▶ _KUTIPAN UNTUK DIBACA_
Readtimes.id– Pemerintah telah menerbitkan Instruksi Presiden (Inpres) No. 4 tahun 2022 tentang Percepatan Penghapusan Kemiskinan Ekstrem. Pemerintah akan mewujudkan kemiskinan ekstrem menjadi 0% di Indonesia pada 2024.
Kemiskinan ekstrem, atau kemiskinan absolut, adalah sejenis kemiskinan didefinisikan oleh Perserikatan Bangsa-Bangsa sebagai “suatu kondisi yang tidak dapat memenuhi kebutuhan primer manusia, termasuk makanan, air minum bersih, fasilitas sanitasi, kesehatan, tempat tinggal, pendidikan, dan informasi.
Presiden Joko Widodo (Jokowi) pada 8 Juni 2022 melalui Inpres tersebut memberi instruksi kepada kementerian, lembaga serta kepala daerah agar tercapai keterpaduan dan sinergi program, serta kerja sama dengan pemerintah daerah, dalam mengentaskan kemiskinan ekstrem.
Jokowi pun memberi instruksi kepada Menteri Koordinator Bidang Pembangunan Manusia dan Kebudayaan, Muhadjir Effendy, Untuk menetapkan lokasi prioritas dan target pencapaian penghapusan kemiskinan ekstrem tiap tahun, hingga menetapkan kebijakan sumber dan jenis data yang digunakan.

▶ _TUGAS YANG DIKERJAKAN_
Bisakah Anda menyalin kembali seluruh berita tentang Inpres percepatan penghapusan kemiskinan ekstrem di atas tanpa mengubah satu kata atau tanda baca pun?

▶ _DATA YANG DITAMPILKAN_
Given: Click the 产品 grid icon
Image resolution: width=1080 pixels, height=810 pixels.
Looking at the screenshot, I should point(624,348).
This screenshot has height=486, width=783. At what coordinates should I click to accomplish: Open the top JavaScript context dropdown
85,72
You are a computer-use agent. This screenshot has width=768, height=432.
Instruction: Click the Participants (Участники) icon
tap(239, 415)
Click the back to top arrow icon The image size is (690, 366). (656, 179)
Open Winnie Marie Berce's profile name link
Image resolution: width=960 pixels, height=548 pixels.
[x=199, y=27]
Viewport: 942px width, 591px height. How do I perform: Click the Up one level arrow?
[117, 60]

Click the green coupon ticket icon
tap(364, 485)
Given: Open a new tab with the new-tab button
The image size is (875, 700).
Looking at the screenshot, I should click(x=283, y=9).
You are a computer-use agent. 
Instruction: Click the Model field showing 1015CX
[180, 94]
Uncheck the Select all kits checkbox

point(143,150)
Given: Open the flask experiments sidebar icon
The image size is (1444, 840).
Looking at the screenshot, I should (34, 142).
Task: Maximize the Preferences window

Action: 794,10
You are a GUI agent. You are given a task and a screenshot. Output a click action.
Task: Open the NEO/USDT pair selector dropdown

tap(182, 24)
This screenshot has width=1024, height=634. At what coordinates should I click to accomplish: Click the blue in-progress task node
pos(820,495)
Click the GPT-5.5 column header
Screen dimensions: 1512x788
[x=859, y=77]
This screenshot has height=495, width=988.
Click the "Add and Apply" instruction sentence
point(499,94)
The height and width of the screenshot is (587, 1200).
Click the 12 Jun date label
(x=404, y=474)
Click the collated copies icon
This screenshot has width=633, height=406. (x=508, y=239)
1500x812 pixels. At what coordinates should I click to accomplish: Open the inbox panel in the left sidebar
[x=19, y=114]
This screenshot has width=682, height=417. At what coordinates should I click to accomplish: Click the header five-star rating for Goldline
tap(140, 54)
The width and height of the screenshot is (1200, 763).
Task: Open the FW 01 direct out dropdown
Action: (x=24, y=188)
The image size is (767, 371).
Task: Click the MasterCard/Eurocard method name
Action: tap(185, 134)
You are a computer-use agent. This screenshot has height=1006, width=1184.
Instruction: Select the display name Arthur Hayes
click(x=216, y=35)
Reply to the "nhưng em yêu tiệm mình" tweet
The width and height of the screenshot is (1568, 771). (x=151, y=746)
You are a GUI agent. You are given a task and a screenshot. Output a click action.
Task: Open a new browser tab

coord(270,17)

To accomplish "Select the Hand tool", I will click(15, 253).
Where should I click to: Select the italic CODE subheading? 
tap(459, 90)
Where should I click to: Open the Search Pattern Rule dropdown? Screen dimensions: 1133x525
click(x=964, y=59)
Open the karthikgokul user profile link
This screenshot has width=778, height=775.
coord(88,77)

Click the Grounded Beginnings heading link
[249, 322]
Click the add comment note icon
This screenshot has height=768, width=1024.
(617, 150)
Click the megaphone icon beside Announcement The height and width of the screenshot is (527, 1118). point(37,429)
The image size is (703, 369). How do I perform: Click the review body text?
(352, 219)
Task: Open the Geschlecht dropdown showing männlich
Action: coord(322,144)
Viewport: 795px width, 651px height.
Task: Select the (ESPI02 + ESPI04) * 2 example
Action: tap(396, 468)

▶ _HASIL LATIHAN_
Readtimes.id– Pemerintah telah menerbitkan Instruksi Presiden (Inpres) No. 4 tahun 2022 tentang Percepatan Penghapusan Kemiskinan Ekstrem. Pemerintah akan mewujudkan kemiskinan ekstrem menjadi 0% di Indonesia pada 2024.
Kemiskinan ekstrem, atau kemiskinan absolut, adalah sejenis kemiskinan didefinisikan oleh Perserikatan Bangsa-Bangsa sebagai “suatu kondisi yang tidak dapat memenuhi kebutuhan primer manusia, termasuk makanan, air minum bersih, fasilitas sanitasi, kesehatan, tempat tinggal, pendidikan, dan informasi.
Presiden Joko Widodo (Jokowi) pada 8 Juni 2022 melalui Inpres tersebut memberi instruksi kepada kementerian, lembaga serta kepala daerah agar tercapai keterpaduan dan sinergi program, serta kerja sama dengan pemerintah daerah, dalam mengentaskan kemiskinan ekstrem.
Jokowi pun memberi instruksi kepada Menteri Koordinator Bidang Pembangunan Manusia dan Kebudayaan, Muhadjir Effendy, Untuk menetapkan lokasi prioritas dan target pencapaian penghapusan kemiskinan ekstrem tiap tahun, hingga menetapkan kebijakan sumber dan jenis data yang digunakan.